Attackers also capitalized on Moltbot’s popularity by publishing a fake Moltbot/Clawdbot VS Code extension on Microsoft’s official Marketplace, despite Moltbot not having an official extension. The malicious extension (clawdbot.clawdbot-agent) was designed to run on IDE launch, fetch config.json from clawdbot.getintwopc[.]site, execute a dropped binary (Code.exe), and install a legitimate remote access tool (ConnectWise ScreenConnect) that connected to meeting.bulletmailer[.]net:8041 for persistent attacker access; Microsoft removed the extension after it was reported.

Timeline

  1. Jan 28, 2026

    Security firms warn enterprises about insecure Moltbot deployments and prompt injection

    By late January 2026, multiple security vendors and researchers publicly warned that Moltbot's high-privilege design, plaintext secret storage, lack of sandboxing, and prompt-injection exposure created serious risks for enterprise users. Recommended mitigations included isolating deployments, restricting network exposure, encrypting secrets at rest, and treating third-party skills and extensions as untrusted code.

  2. Jan 28, 2026

    Microsoft removes the fake Moltbot VS Code extension after discovery

    After researchers identified the trojanized extension, Microsoft removed it from the Visual Studio Code Marketplace. Analysis found it could install a legitimate ConnectWise ScreenConnect client and used multiple fallback delivery methods, including Rust-based DLL sideloading and hard-coded URLs.

  3. Jan 28, 2026

    Researchers identify exposed Moltbot admin interfaces leaking sensitive data

    Researchers reported that hundreds of Moltbot/Clawdbot Control instances were exposed online due to misconfigurations such as publicly accessible reverse proxies.
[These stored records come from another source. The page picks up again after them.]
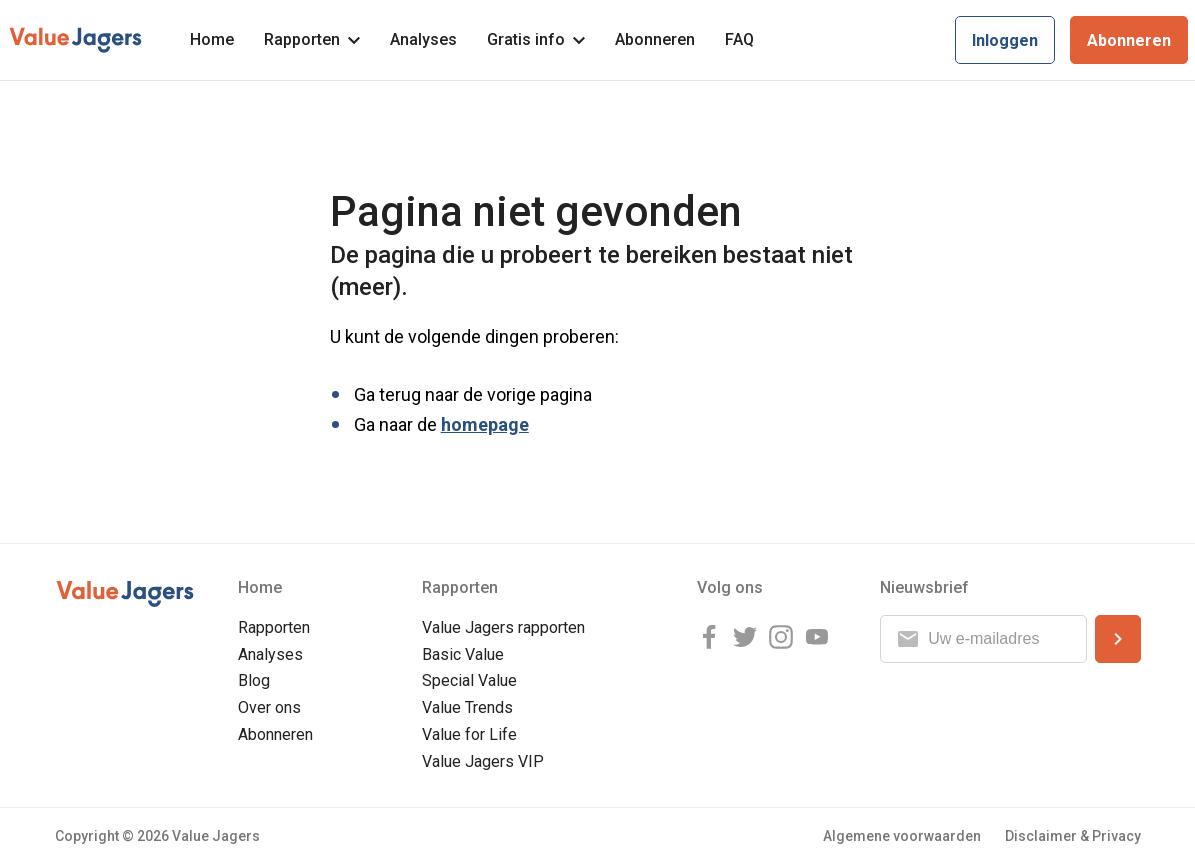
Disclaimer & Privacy (1073, 836)
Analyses (423, 39)
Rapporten (312, 39)
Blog (254, 680)
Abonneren (655, 39)
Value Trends (467, 707)
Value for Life (469, 734)
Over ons (269, 707)
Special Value (469, 680)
Some instances reportedly allowed unauthenticated access and exposed API keys, OAuth tokens, chat histories, credentials, and in some cases command execution or root-level access.

  4. Jan 28, 2026

    Researchers demonstrate supply-chain abuse via Moltbot skills registry

    Security researchers showed that Moltbot's official skills ecosystem could be abused by publishing a malicious or backdoored skill and artificially boosting its popularity to drive downloads. The demonstration highlighted the potential for command execution and exfiltration of secrets such as SSH keys and cloud credentials.

  5. Jan 28, 2026

    Clawdbot rebrands to Moltbot amid rapid adoption

    The open-source autonomous AI assistant formerly known as Clawdbot was rebranded as Moltbot as its popularity surged. Multiple reports describe the rebrand as occurring before the late-January 2026 wave of security scrutiny.

  6. Jan 27, 2026

    Malicious 'ClawdBot Agent' extension is published to VS Code Marketplace

    A fake Visual Studio Code extension impersonating the Moltbot/Clawdbot coding assistant, 'ClawdBot Agent - AI Coding Assistant' (clawdbot.clawdbot-agent), was published to Microsoft's official marketplace. The extension was designed to fetch attacker-controlled configuration and install a remote-access payload for persistent access.